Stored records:

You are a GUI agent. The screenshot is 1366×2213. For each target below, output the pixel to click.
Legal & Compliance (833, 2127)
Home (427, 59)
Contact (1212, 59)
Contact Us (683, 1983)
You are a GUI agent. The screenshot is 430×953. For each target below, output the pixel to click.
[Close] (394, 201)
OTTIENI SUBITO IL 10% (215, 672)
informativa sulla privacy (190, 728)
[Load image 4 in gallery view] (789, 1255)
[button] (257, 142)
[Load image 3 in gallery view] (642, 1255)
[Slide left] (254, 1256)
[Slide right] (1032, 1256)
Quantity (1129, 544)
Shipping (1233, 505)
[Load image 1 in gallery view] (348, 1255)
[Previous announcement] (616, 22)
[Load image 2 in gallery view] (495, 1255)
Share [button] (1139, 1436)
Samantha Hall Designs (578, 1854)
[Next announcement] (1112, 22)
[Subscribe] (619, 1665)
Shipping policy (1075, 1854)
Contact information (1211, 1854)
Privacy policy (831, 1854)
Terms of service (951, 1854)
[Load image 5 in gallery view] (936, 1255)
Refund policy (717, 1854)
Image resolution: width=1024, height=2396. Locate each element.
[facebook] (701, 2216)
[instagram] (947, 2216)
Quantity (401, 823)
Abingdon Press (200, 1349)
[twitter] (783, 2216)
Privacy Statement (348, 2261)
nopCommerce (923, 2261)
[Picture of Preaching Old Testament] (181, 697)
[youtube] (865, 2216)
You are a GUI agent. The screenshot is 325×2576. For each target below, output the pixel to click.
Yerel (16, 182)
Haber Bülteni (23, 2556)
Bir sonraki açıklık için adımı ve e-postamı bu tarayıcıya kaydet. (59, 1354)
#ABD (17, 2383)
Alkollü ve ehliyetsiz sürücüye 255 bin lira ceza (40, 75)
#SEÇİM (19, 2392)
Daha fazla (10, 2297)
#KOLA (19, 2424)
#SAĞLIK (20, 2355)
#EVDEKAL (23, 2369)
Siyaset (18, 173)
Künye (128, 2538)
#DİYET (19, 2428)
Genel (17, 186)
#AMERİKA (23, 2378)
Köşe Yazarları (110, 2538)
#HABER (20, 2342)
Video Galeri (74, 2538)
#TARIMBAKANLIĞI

== Exercise directions ==
Every entry above should be retyped exactly as it appears.

== Task solution ==
You are a GUI agent. The screenshot is 1366×2213. For each target below, output the pixel to click.
Legal & Compliance (833, 2127)
Home (427, 59)
Contact (1212, 59)
Contact Us (683, 1983)
You are a GUI agent. The screenshot is 430×953. For each target below, output the pixel to click.
[Close] (394, 201)
OTTIENI SUBITO IL 10% (215, 672)
informativa sulla privacy (190, 728)
[Load image 4 in gallery view] (789, 1255)
[button] (257, 142)
[Load image 3 in gallery view] (642, 1255)
[Slide left] (254, 1256)
[Slide right] (1032, 1256)
Quantity (1129, 544)
Shipping (1233, 505)
[Load image 1 in gallery view] (348, 1255)
[Previous announcement] (616, 22)
[Load image 2 in gallery view] (495, 1255)
Share [button] (1139, 1436)
Samantha Hall Designs (578, 1854)
[Next announcement] (1112, 22)
[Subscribe] (619, 1665)
Shipping policy (1075, 1854)
Contact information (1211, 1854)
Privacy policy (831, 1854)
Terms of service (951, 1854)
[Load image 5 in gallery view] (936, 1255)
Refund policy (717, 1854)
Image resolution: width=1024, height=2396. Locate each element.
[facebook] (701, 2216)
[instagram] (947, 2216)
Quantity (401, 823)
Abingdon Press (200, 1349)
[twitter] (783, 2216)
Privacy Statement (348, 2261)
nopCommerce (923, 2261)
[Picture of Preaching Old Testament] (181, 697)
[youtube] (865, 2216)
You are a GUI agent. The screenshot is 325×2576. For each target below, output the pixel to click.
Yerel (16, 182)
Haber Bülteni (23, 2556)
Bir sonraki açıklık için adımı ve e-postamı bu tarayıcıya kaydet. (59, 1354)
#ABD (17, 2383)
Alkollü ve ehliyetsiz sürücüye 255 bin lira ceza (40, 75)
#SEÇİM (19, 2392)
Daha fazla (10, 2297)
#KOLA (19, 2424)
#SAĞLIK (20, 2355)
#EVDEKAL (23, 2369)
Siyaset (18, 173)
Künye (128, 2538)
#DİYET (19, 2428)
Genel (17, 186)
#AMERİKA (23, 2378)
Köşe Yazarları (110, 2538)
#HABER (20, 2342)
Video Galeri (74, 2538)
#TARIMBAKANLIĞI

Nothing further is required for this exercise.